Etta had scored a bagful of beautiful Asian braids from Portobello market and asked if I could either make her a white tiered-dress or show her how to make one so that she could then embellish with the trims she’d found.
I so love an idea that’s sparked by the decoration! Much like decorating a room to match the cushions!
I haven’t properly ventured down the teaching road to date so I thought I’d give it a bash. And Etta would be a great guinea pig to rehearse my teaching skills!

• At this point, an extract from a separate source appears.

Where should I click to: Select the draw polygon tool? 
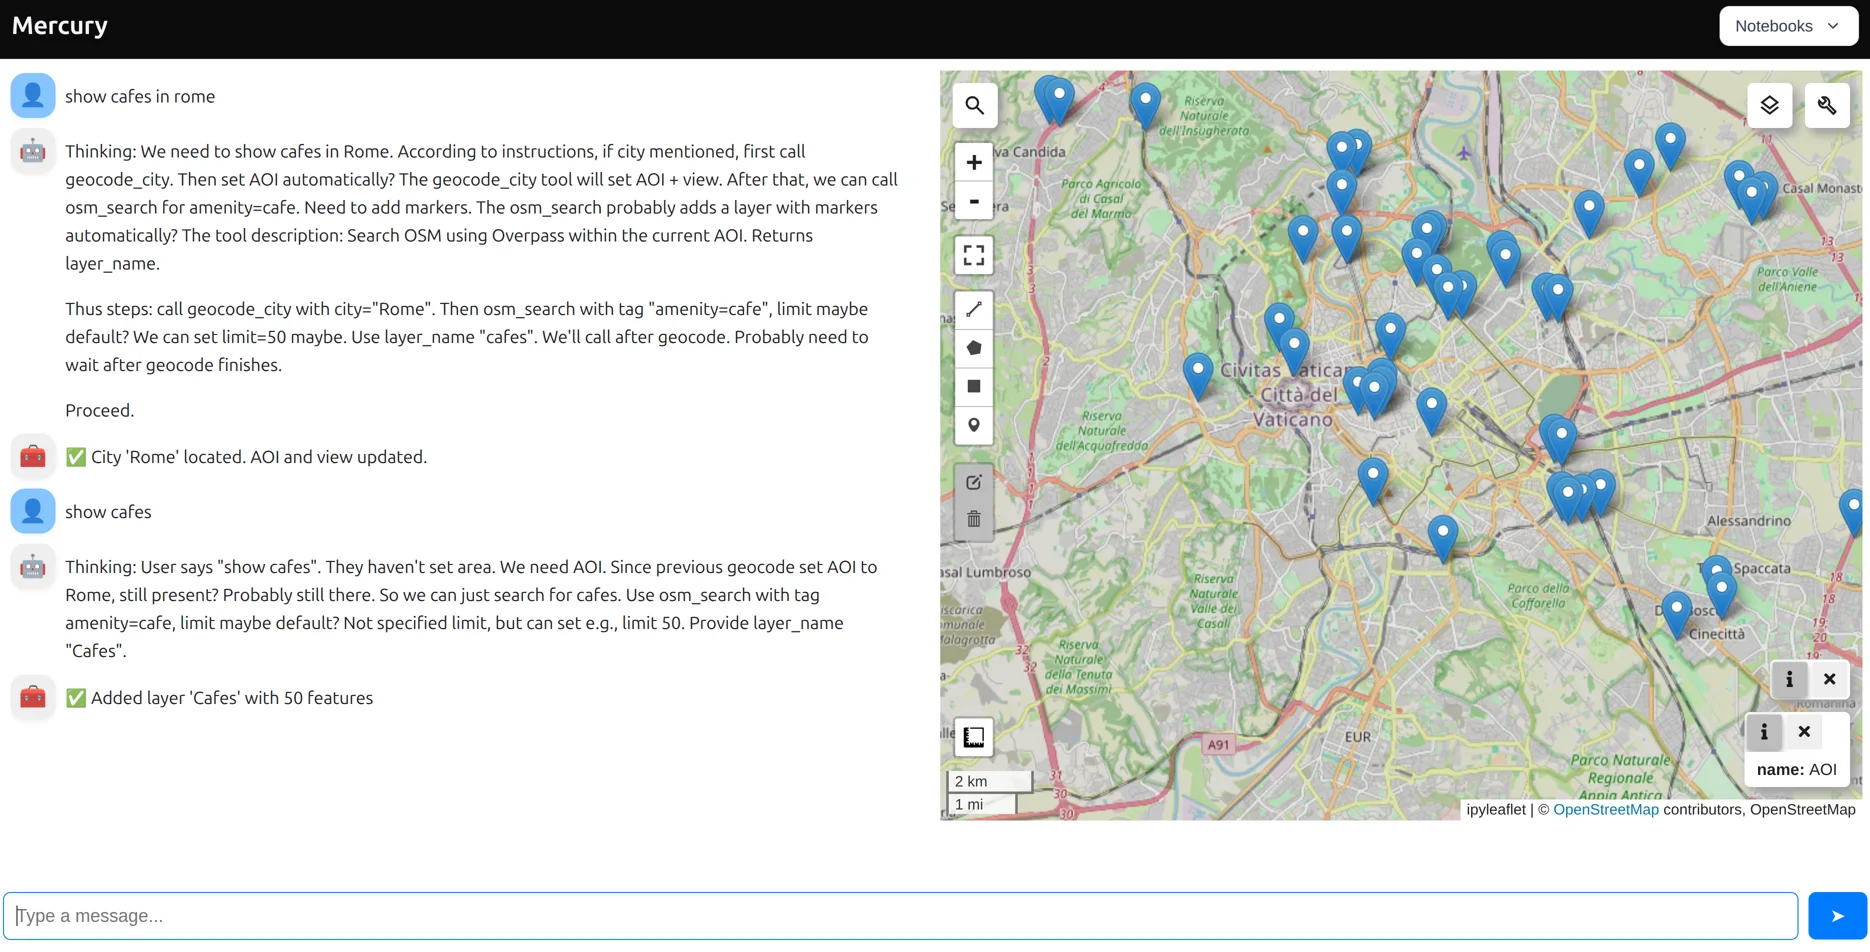pyautogui.click(x=974, y=348)
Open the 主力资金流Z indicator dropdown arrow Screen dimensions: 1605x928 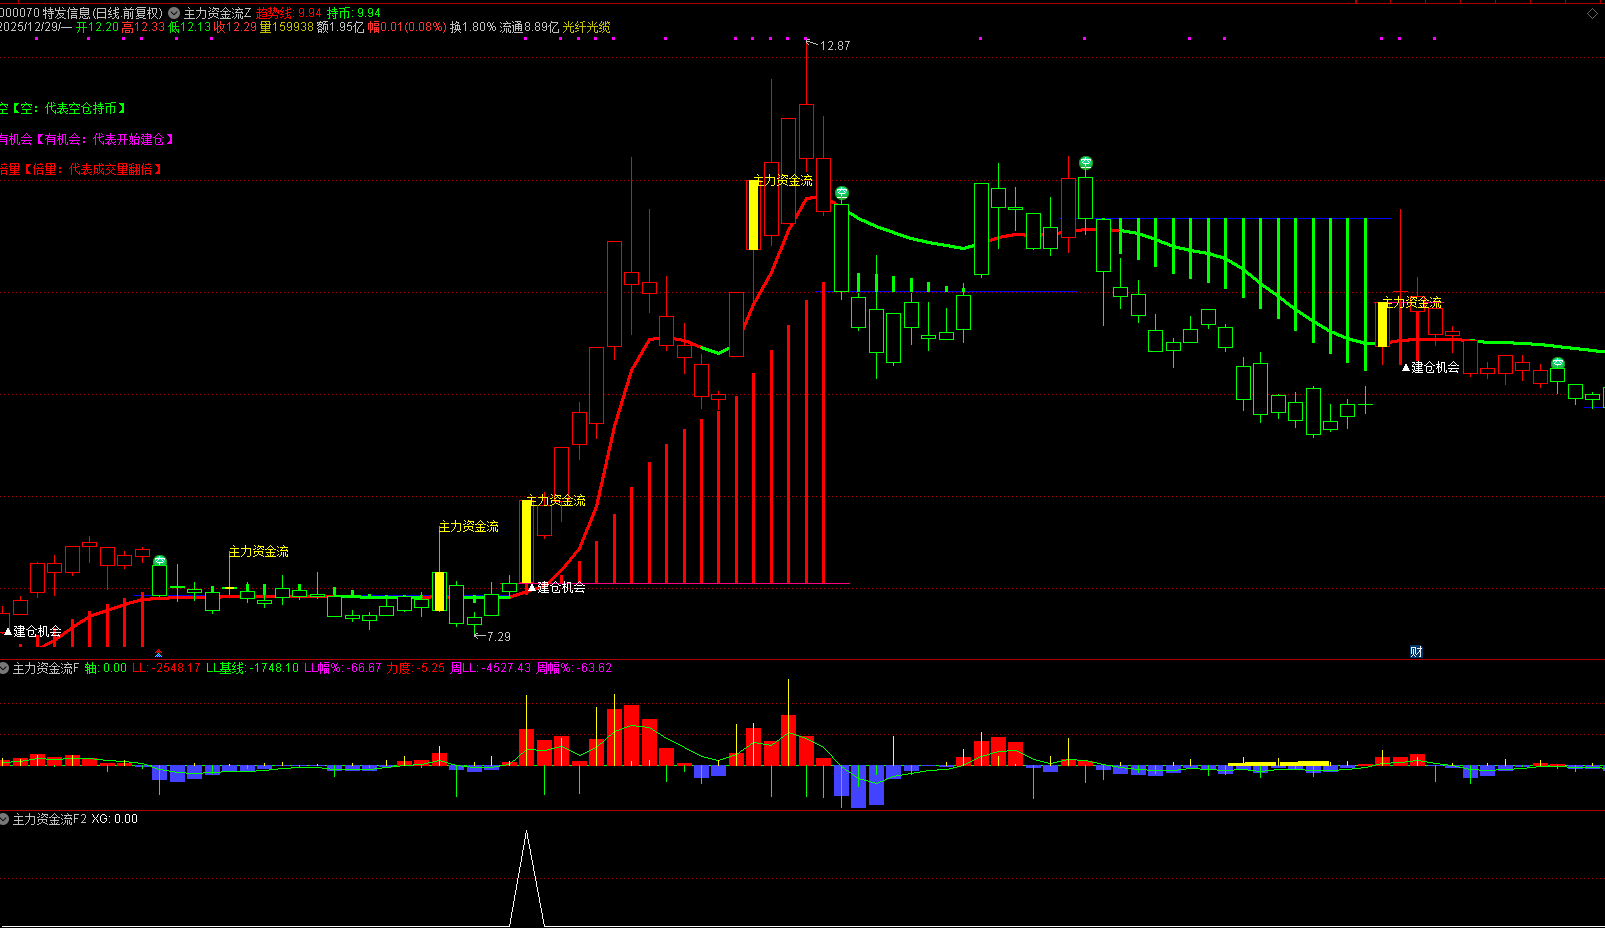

Sewing a tiered skirt would be the easy bit but I needed a quick and simple bodice pattern to work with and that is totally when my nine-year collection of Burda mags comes into it’s own! In order to find what I want, I just search up the pattern options online and then note the magazine issue number. I’d like to report that I file my mags in date order to complete the efficient process but sadly that’s not the case!
Took a wee while to get to March 2013 but it was worth it for the perfect sundress bodice pattern. Nice and simple for a beginner too.

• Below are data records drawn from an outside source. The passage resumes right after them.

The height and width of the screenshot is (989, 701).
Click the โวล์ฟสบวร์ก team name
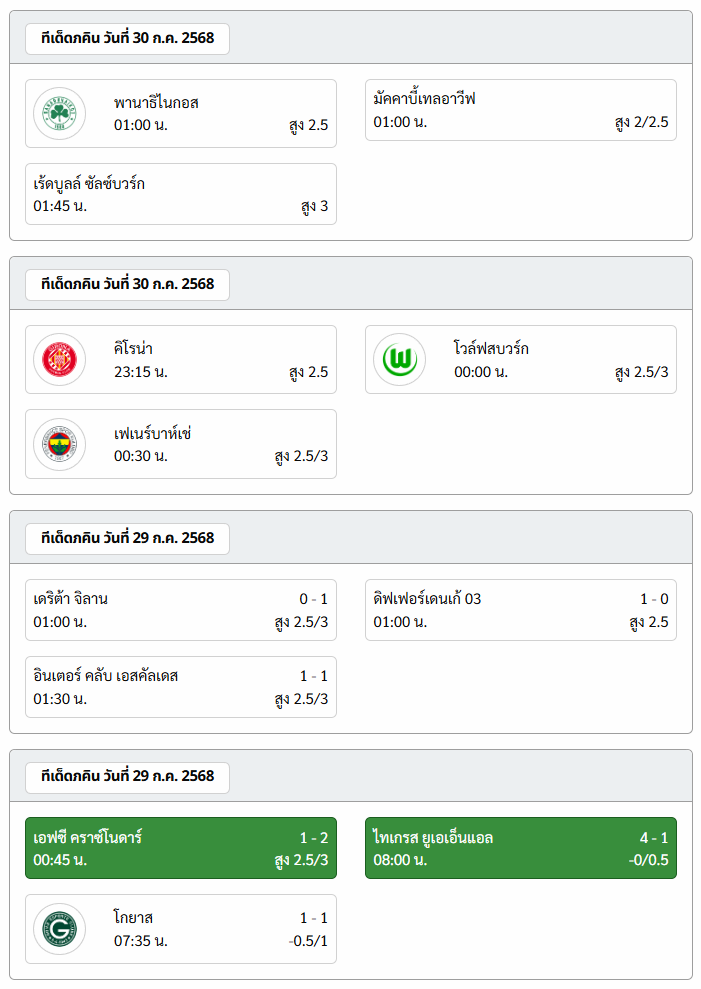coord(491,348)
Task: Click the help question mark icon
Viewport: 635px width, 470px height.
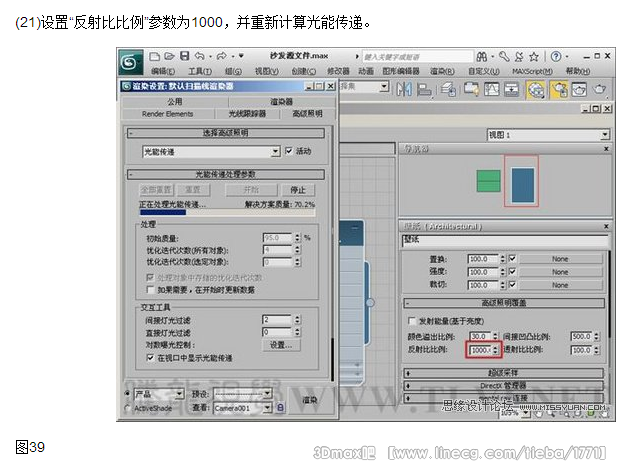Action: point(558,55)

On first inspection I though the skirt part of the dress was made of gathered tiers but that would have been too flooky! Stitched on lace gives the illusion of tiers, here, but Etta wanted the real deal so we just needed to trace the bodice section and we would make our own tiers.
The look on Etta’s face was priceless when I explained we would have to first locate the lines to trace it off!! Luckily for her there were only 2 small pieces and a couple of straps.
This was to be Etta’s maiden go on a sewing machine. She was a natural! I must also give credit here to Brother for the 3-speed control on my Innovis 1250. The slow settings are great for stopping the over-enthusiasts from veering off piste!
Once the bodice and straps were sewn, Etta put it on so I could measure down to the desired length of the skirt.
To create the tiers we divided that measurement in half and accounted for seam allowance on each section (adding a bit extra for the hem on the bottom tier). Now we had the depth of each tier, I’m pretty sure we took double the width of the base of the bodice for the length of the first tier and doubled the length of the first to get the second.
I showed Etta how to make gathering stitches by using a wide machine stitch either side of the seam line; pulling up the gathers to fit, and then sewing the seams between the gathering lines. It helps to keep the gathering neat and in line.
Here’s a photo of what the dress looked like before it was trimmed. Etta had chosen a lovely white cotton twill which had a lovely weight to it.
We managed to sew most of the dress in a day, and I took it away to insert the zip and hand sew the bodice to cover the raw edges of the skirt inside. Etta had traced, cut and sewn every other piece herself.
It’s a really interesting experience sharing knowledge. I’m sure all you teachers will be rolling your eyes at me now. For the most part I’m a doer. I rarely look up. And it never occurs to me how far I’ve come either in my day to day job as a designer or indeed my other part time passion as a seamstress. So on the rare occasion when I’m teaching someone I always worry about not knowing enough to share – that the pupil might know more than I’m about to teach – a terrifying thought! Is that a certified phobia?!
In reality the polar opposite has been the case. And I’m always asked lots of questions, to repeat procedure or simply slow down. Which is totally reassuring and absolutely fine by me!!
The deal of this exchange was to be some fabulous photos for my blog. And Etta stepped right up to the mark and took these beauts in her Granny’s lovely garden.
Just love it when a plan comes together… doesn’t she look gorgeous?!